New funds to help drivers

Higher fuel prices have given rise to a new form of grassroots activism in France. This Saturday, a movement known as the 'yellow vests' plans to block more than 1500 roads across the country amid anger over a new tax on diesel vehicles, which along with higher oil prices over the summer has pushed prices at the pump to the highest level in years.

  • Most of the demonstrations have not been registered, potentially leading to clashes with police forces.
  • Interior Minister Christophe Castaner has called for local organisers to register to avoid fines or imprisonment.  

The tax hike was one of the measures taken by Environment Minister Nicolas Hulot, who resigned two months ago. It followed years of pro-diesel policies, which brought diesel consumption from 30% of total gas consumption in 1975 to 82% last year. More than three private cars out of four are now using diesel.

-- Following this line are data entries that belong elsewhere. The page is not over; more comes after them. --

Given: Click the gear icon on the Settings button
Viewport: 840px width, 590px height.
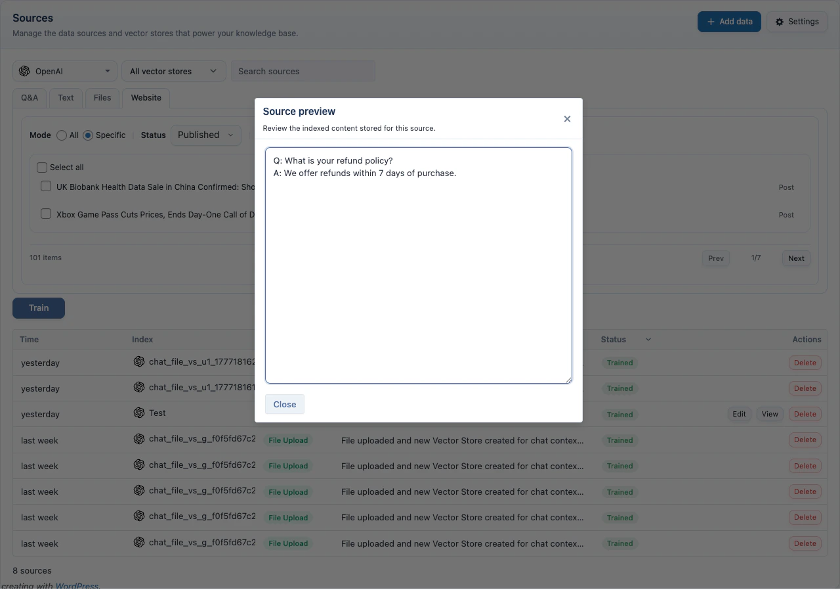Looking at the screenshot, I should pos(780,22).
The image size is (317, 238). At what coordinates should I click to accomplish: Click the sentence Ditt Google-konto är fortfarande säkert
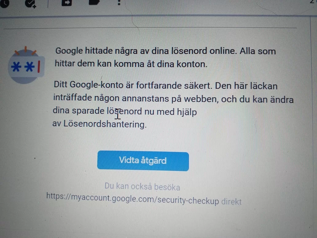click(x=133, y=85)
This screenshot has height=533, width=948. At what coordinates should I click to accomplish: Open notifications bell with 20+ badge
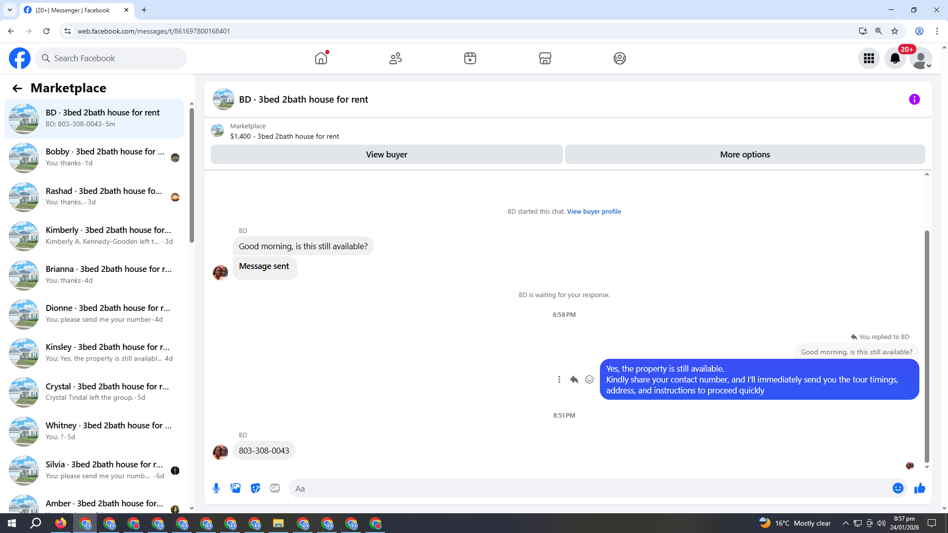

The move has hit purchasing power and has been especially hard on lower-income households who have not yet benefited from President Macron's fiscal largesse. As a result, the government today announced that it would increase the budget aimed at energy transition, spending €0.5 billion on several new measures.

  • The first is a conversion premium: those who want to switch to a low-emission vehicle already get €2000, lower-income households could get €4000 thanks to the new measure.
  • The second is to temporarily increase support for the 5 million people driving a long way to work who already benefit from tax reductions. In parallel, there will be help for those using gasoline to heat themselves.


New inflation figures suggest the stress could fade

Still, most of these measures will only be valid from 2019 and won't be enough to stop the weekend protests, dealing another political blow to an already wounded Emmanuel Macron. The good news is that the fury should abate in coming months as oil prices settle below the €60 a barrel threshold. Inflation figures published this week confirm that French inflation was on a downward trajectory in October (at 2.1%) and peaked last summer at 2.3% in August. Currently, core inflation (0.8% in October) remains limited and mainly supported by service prices. If oil prices remain below €60 in the course of 2019, the impact of oil prices on inflation should become negative before the driving season next summer. This, together with scheduled fiscal measures for 2019, should restore sentiment. In the meantime, these grassroots protests are giving extreme parties a comfortable platform to kick off their European election campaign and could take consumer confidence to new lows in coming months.